DESCRIPTION OF THE TASK
Rescale the material starting at the line containing "Click the EXPOKONTO text" and ending at the line containing "pyautogui.click(x=601, y=231)". Rewrite those lines with the requests included and unchanged, multiply every coordinate in the answers by 1.2, round to whole numbers with halves going up, and omit the pictures.

(Entries for locating words and elements)

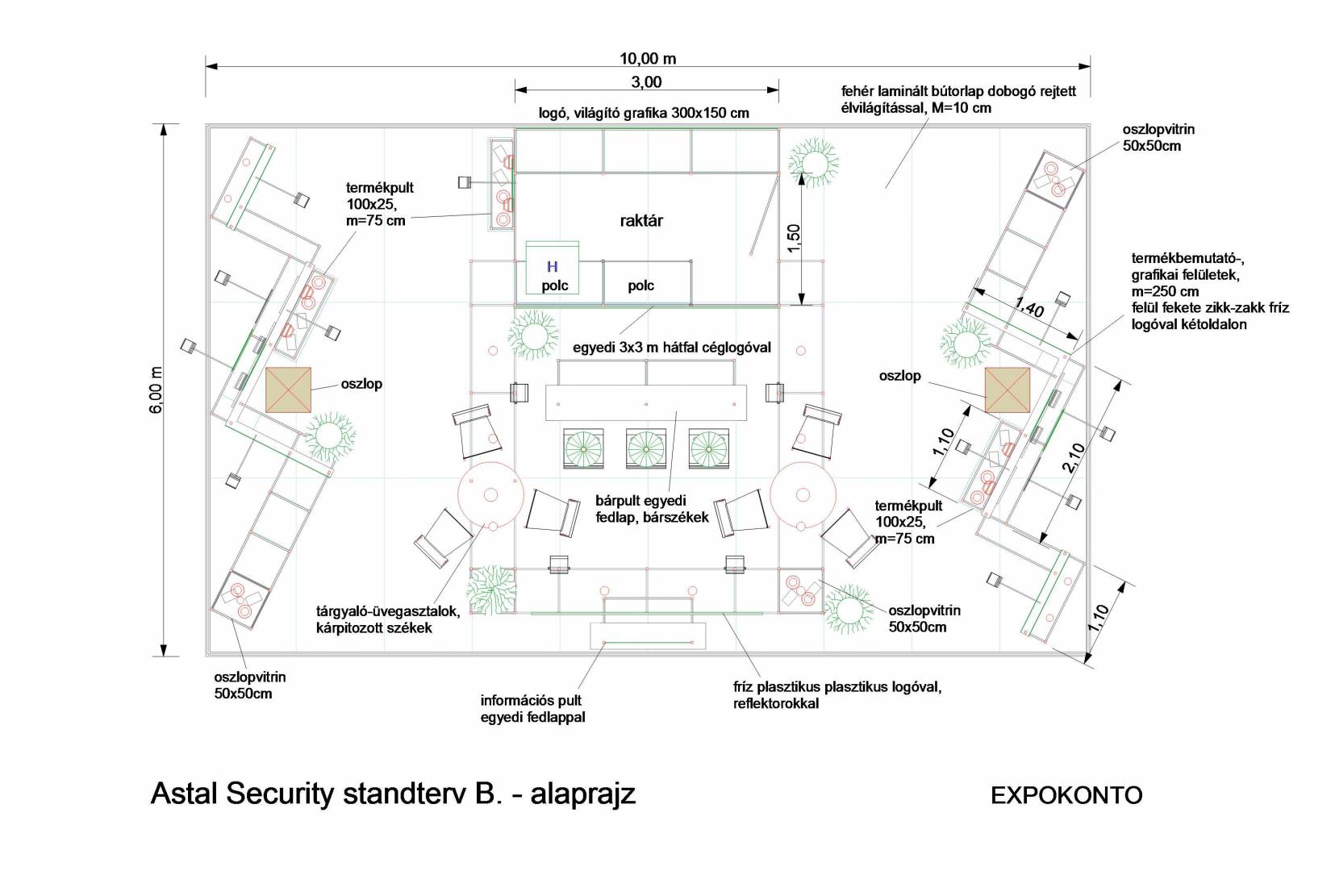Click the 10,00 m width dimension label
[648, 58]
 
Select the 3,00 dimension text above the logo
[645, 82]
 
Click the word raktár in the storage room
[641, 220]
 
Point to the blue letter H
[553, 267]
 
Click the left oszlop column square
[288, 390]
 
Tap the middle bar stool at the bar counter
[645, 447]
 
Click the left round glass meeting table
[490, 494]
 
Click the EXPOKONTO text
[1066, 795]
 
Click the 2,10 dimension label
[1073, 457]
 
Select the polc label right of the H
[640, 285]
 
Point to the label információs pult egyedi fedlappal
[531, 709]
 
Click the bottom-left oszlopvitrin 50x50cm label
[249, 686]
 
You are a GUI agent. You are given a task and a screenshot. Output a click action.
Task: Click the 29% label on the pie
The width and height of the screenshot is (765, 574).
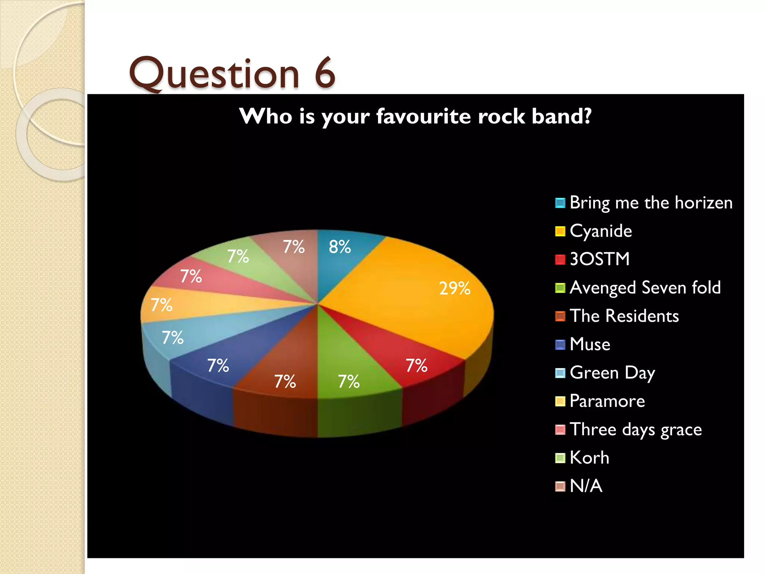pyautogui.click(x=455, y=288)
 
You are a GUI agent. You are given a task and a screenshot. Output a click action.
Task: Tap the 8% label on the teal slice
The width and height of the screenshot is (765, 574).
pyautogui.click(x=340, y=247)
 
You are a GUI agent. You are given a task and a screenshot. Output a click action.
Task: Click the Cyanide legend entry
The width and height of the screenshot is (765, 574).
pyautogui.click(x=601, y=231)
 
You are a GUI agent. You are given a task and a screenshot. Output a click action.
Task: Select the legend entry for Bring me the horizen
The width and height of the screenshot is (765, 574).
pyautogui.click(x=651, y=203)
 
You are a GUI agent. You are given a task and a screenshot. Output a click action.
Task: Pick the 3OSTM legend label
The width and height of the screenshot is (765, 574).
pyautogui.click(x=600, y=259)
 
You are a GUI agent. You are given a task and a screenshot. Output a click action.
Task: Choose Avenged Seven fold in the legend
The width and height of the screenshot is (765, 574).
pyautogui.click(x=645, y=287)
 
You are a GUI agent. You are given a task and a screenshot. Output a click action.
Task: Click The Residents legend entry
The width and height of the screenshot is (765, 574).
pyautogui.click(x=624, y=316)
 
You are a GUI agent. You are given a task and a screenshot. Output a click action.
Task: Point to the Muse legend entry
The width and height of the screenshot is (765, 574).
pyautogui.click(x=590, y=344)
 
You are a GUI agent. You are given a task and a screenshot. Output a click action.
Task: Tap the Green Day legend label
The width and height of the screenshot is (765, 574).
pyautogui.click(x=612, y=373)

EXERCISE OUTPUT
Click the EXPOKONTO text
[1279, 954]
 
Click the 2,10 dimension label
[1288, 548]
 
Select the polc label right of the H
[768, 342]
 
Point to the label információs pult egyedi fedlappal
[637, 851]
 
Click the bottom-left oszlopvitrin 50x50cm label
[299, 823]
 
You are a GUI agent. You are given a task and a screenshot. Output a click action.
Task: Click the 29% label on the pie
The width and height of the screenshot is (765, 574).
pyautogui.click(x=546, y=346)
 
You are a GUI agent. You are given a task and a screenshot. Output a click action.
Task: Tap the 8% label on the teal slice
The width and height of the screenshot is (765, 574).
pyautogui.click(x=408, y=296)
 
You are a GUI agent. You are given a task and a screenshot. Output a click action.
Task: Click the Cyanide legend entry
The width and height of the screenshot is (765, 574).
pyautogui.click(x=721, y=277)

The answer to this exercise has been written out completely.